While I am no where near knowledgeable enough on this subject to get too deep into the discussion, I do wish to offer one opinion. Above, in mvflaim's post, in bold letters, is stated, "There is no investment in antique tools". I have to disagree. While true, there is no money to be made in antique tools, there is an investment to be made. As pointed out if you'll read, there is money to be saved in buying antique tools. Let's just use the example already set forth of the Stanley No 8 plane that can be had for $20 at a yard sale that you can take home with a huge value of $150, while a modern equivelant might cost you $475. Now I don't know if these numbers are accurate or not, but they do not surprise me after the pricing I have done many time when figuring out how much some of my refurbished tools were worth to me. However, if I were to buy that plane, and those numbers are right, then that given plane is worth $130 to me in value and worth $455 to me in savings. In case that is not understood, if the value is $150, nd I paid $20, that leaves me with $130 in value. The same premise can be used for the savings based on the numbers given.
I offer another investment though. I don't think of investments purely in the terms of monetary gain when I'm talking about a hobby I thoroughly enjoy. In these circumstances, I also have the investment of knowing I now own a piece of history that if it was taken care of and is cleaned properly (in most cases) is now a better tool than can be bought today. I have "redone" a lot of tools and found that modern versions of the same tools can rarely compete in quality. I sometimes may have two tools of the same type, one modern and one "antique", and the "antique" will be my tools of choice 99.9% of the time. By the way, I use the term "redone" because I wish not to get into the topic of whether it is rebuilt, reduced, recycled, whatever. However I decide to do it, I know what I've got, where it came from, and that it will most likely outlast my modern tools. That to me is surely an investment that I enjoy making.


----------



## HorizontalMike (Jun 3, 2010)

*RE-USE*

mvflaim said:
"95% of the antique tools out there aren't even worth what their brand new tool equivalents sell for."

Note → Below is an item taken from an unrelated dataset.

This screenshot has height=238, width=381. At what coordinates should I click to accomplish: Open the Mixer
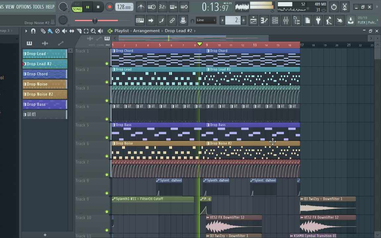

This is truly the Holy Grail of used/old hand tools. Even antique furniture falls under this as well. I chose to reclamp/glue my +160yr old dining table after determining that its "antique" value was 1/5-1/10 that of a new replicated cherry drop-leaf table. If its worth less than the price of new USE IT.

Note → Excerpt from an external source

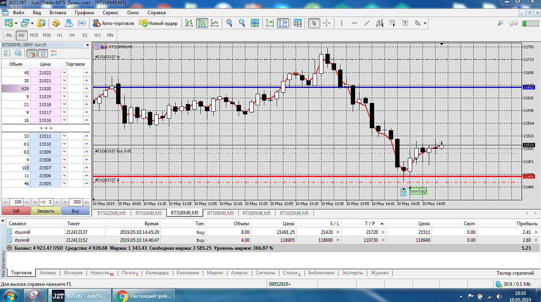Viewport: 541px width, 302px height.
Task: Open the Графики menu
Action: pyautogui.click(x=84, y=13)
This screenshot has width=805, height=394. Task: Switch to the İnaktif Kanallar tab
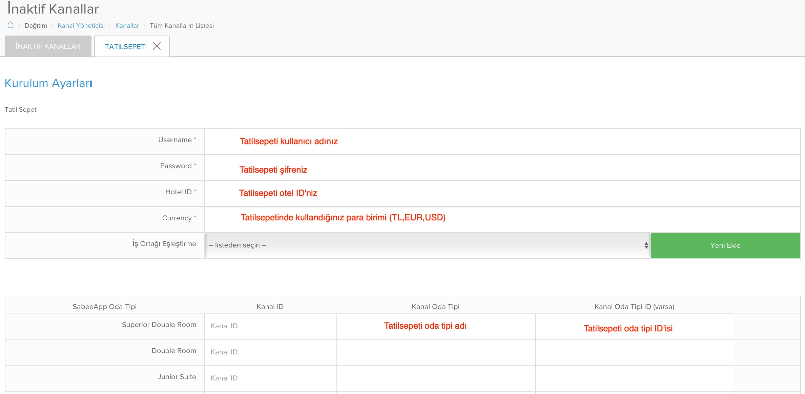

Tools are passed down from one generation, to the second generation (whether related or not), to the third generation, to the fourth generation, etc. Where is it written that after 1, 2, 3, 4, etc. generations ANYTHING must now be preserved in a museum? Could you imagine if people were only allowed to buy NEW and all "used" stuff were required to be appraised for its _"antique" value?

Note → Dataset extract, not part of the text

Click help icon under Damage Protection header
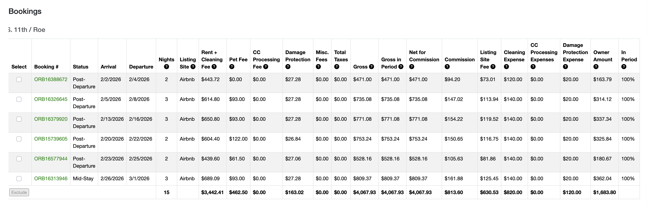 click(288, 67)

If you are a WW using the tool as it was designed, you are just ADDING to the tools history NOT subtracting from it.


----------



## derosa (Aug 21, 2010)

I agree with the post above, tools are meant to be used, used more carefully to avoid damaging them but still used unless you have something better. It's always good to clean them up and make them presentable but that's true of all tools. If you have a chisel with busted handles just replace the handles, broken ones that are original won't enhance the value any and it leaves the tool useless. After that if someone else wants it period correct they can come up with their own handle, make your handles to suit you and make it a part of the tool's history. Chisels and things like it are so valuable I pick them up for .50-2.00 at the local pawn shops, goodwill stores and recycling centers, many of them 50-100 years old and decent brands. If you have something pristine then keep it that way, anything else, anything goes that makes it work.


----------



## docholladay (Jan 9, 2010)

I will also add that, restoring, redoing, repurposing, repairing, etc, etc, of an old tool, will help you to be able to better use the tool. The reason is that, if you take the time to get the tool tuned up and really ready for quality work, then you will have a much better understanding of how this tool works. A couple of days ago, Mads posted a project where he, every creatively, used a coin to repair an old archimedes drill to working condition. In so doing, Mads now has a tool that he truly understands how it is designed and what makes it work. This also means that he will better understand what the tool can do, while also understanding what the tool should not be used for that could damage it. He also possibly learned some information and/or technique that he can then use to possibly create another tool or make a jig to solve a problem on a future project. To me that is the wonder of woodworking as well as most any of the "mechanical" skills. It is always a learning process. No one ever learns or masters "it all." The other thing that I love about it, is things like this website where people with common interests at varying experience and skill levels can all participate and learn from one another. I truly appreciate the folks on this website that take the time to encourage people and to help them to learn and grow their skills. This is truly a very cool online experienc.


----------



## woodspark (May 8, 2010)

Nice post Mads! I think you know how I think. Good things said above, not much that I want to add. I also feel strongly about USING old tools. An old tool that has been polished up to just sit in a display case is a very unhappy tool. Just ask him, he has a purpose and wants to fulfill it!


----------



## swirt (Apr 6, 2010)

Don't go for shiny unless shiny is needed to do the job better. Example: Mirror finish on back of chisel improves its ability while the mirror finish on the top of the chisel (not the bevel) does nothing for its job. An old saw blade is usually worth making shiny as shiny means smooth and smooth means less friction in the cut. I suppose there is benefit for other tools being shiny too in that shiny (smooth) metal is less prone to rust than a more textured surface.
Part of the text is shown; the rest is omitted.